(PROVIDED INFORMATION begins)

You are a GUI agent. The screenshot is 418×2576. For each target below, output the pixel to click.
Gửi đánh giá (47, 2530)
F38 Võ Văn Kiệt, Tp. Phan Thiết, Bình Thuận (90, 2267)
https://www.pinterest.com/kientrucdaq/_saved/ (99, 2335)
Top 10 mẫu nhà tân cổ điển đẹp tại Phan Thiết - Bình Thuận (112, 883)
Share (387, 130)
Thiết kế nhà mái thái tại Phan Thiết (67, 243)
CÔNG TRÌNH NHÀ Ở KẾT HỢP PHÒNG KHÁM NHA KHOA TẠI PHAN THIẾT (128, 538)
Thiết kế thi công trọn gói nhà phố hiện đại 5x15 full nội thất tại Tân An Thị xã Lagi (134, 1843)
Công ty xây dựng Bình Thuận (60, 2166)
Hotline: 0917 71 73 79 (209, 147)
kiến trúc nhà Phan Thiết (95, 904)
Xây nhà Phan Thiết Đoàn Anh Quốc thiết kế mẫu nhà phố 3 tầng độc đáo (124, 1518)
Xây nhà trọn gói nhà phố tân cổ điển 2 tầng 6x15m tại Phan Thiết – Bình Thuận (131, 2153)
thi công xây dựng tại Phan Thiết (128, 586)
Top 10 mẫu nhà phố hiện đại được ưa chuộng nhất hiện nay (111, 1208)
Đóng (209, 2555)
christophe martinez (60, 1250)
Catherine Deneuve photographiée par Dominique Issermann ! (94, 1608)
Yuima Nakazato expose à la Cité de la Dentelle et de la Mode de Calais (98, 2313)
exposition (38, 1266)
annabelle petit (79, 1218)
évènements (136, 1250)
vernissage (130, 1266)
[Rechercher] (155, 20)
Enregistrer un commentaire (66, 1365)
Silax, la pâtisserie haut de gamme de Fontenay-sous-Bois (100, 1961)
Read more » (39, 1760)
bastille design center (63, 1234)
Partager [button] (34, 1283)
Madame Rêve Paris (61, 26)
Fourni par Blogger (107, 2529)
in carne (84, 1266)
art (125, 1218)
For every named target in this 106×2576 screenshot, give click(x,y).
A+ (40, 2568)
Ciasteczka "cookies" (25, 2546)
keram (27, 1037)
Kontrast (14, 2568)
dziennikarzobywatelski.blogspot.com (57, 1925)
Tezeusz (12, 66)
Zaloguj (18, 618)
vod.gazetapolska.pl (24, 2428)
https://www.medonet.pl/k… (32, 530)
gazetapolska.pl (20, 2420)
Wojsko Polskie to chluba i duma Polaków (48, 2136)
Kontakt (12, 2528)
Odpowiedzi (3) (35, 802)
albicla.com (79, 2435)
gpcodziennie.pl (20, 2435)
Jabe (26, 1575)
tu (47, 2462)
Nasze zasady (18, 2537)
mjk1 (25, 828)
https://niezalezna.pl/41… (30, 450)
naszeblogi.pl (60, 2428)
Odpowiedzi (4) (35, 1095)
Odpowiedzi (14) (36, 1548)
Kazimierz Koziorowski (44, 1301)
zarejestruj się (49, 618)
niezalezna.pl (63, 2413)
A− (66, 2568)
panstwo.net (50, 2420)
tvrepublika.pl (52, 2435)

(PROVIDED INFORMATION ends)

# WHAT THE TASK REQUIRES
In your answer, print every entry exactly as it appears.

# RESPONSE AREA
You are a GUI agent. The screenshot is 418×2576. For each target below, output the pixel to click.
Gửi đánh giá (47, 2530)
F38 Võ Văn Kiệt, Tp. Phan Thiết, Bình Thuận (90, 2267)
https://www.pinterest.com/kientrucdaq/_saved/ (99, 2335)
Top 10 mẫu nhà tân cổ điển đẹp tại Phan Thiết - Bình Thuận (112, 883)
Share (387, 130)
Thiết kế nhà mái thái tại Phan Thiết (67, 243)
CÔNG TRÌNH NHÀ Ở KẾT HỢP PHÒNG KHÁM NHA KHOA TẠI PHAN THIẾT (128, 538)
Thiết kế thi công trọn gói nhà phố hiện đại 5x15 full nội thất tại Tân An Thị xã Lagi (134, 1843)
Công ty xây dựng Bình Thuận (60, 2166)
Hotline: 0917 71 73 79 (209, 147)
kiến trúc nhà Phan Thiết (95, 904)
Xây nhà Phan Thiết Đoàn Anh Quốc thiết kế mẫu nhà phố 3 tầng độc đáo (124, 1518)
Xây nhà trọn gói nhà phố tân cổ điển 2 tầng 6x15m tại Phan Thiết – Bình Thuận (131, 2153)
thi công xây dựng tại Phan Thiết (128, 586)
Top 10 mẫu nhà phố hiện đại được ưa chuộng nhất hiện nay (111, 1208)
Đóng (209, 2555)
christophe martinez (60, 1250)
Catherine Deneuve photographiée par Dominique Issermann ! (94, 1608)
Yuima Nakazato expose à la Cité de la Dentelle et de la Mode de Calais (98, 2313)
exposition (38, 1266)
annabelle petit (79, 1218)
évènements (136, 1250)
vernissage (130, 1266)
[Rechercher] (155, 20)
Enregistrer un commentaire (66, 1365)
Silax, la pâtisserie haut de gamme de Fontenay-sous-Bois (100, 1961)
Read more » (39, 1760)
bastille design center (63, 1234)
Partager [button] (34, 1283)
Madame Rêve Paris (61, 26)
Fourni par Blogger (107, 2529)
in carne (84, 1266)
art (125, 1218)
For every named target in this 106×2576 screenshot, give click(x,y).
A+ (40, 2568)
Ciasteczka "cookies" (25, 2546)
keram (27, 1037)
Kontrast (14, 2568)
dziennikarzobywatelski.blogspot.com (57, 1925)
Tezeusz (12, 66)
Zaloguj (18, 618)
vod.gazetapolska.pl (24, 2428)
https://www.medonet.pl/k… (32, 530)
gazetapolska.pl (20, 2420)
Wojsko Polskie to chluba i duma Polaków (48, 2136)
Kontakt (12, 2528)
Odpowiedzi (3) (35, 802)
albicla.com (79, 2435)
gpcodziennie.pl (20, 2435)
Jabe (26, 1575)
tu (47, 2462)
Nasze zasady (18, 2537)
mjk1 (25, 828)
https://niezalezna.pl/41… (30, 450)
naszeblogi.pl (60, 2428)
Odpowiedzi (4) (35, 1095)
Odpowiedzi (14) (36, 1548)
Kazimierz Koziorowski (44, 1301)
zarejestruj się (49, 618)
niezalezna.pl (63, 2413)
A− (66, 2568)
panstwo.net (50, 2420)
tvrepublika.pl (52, 2435)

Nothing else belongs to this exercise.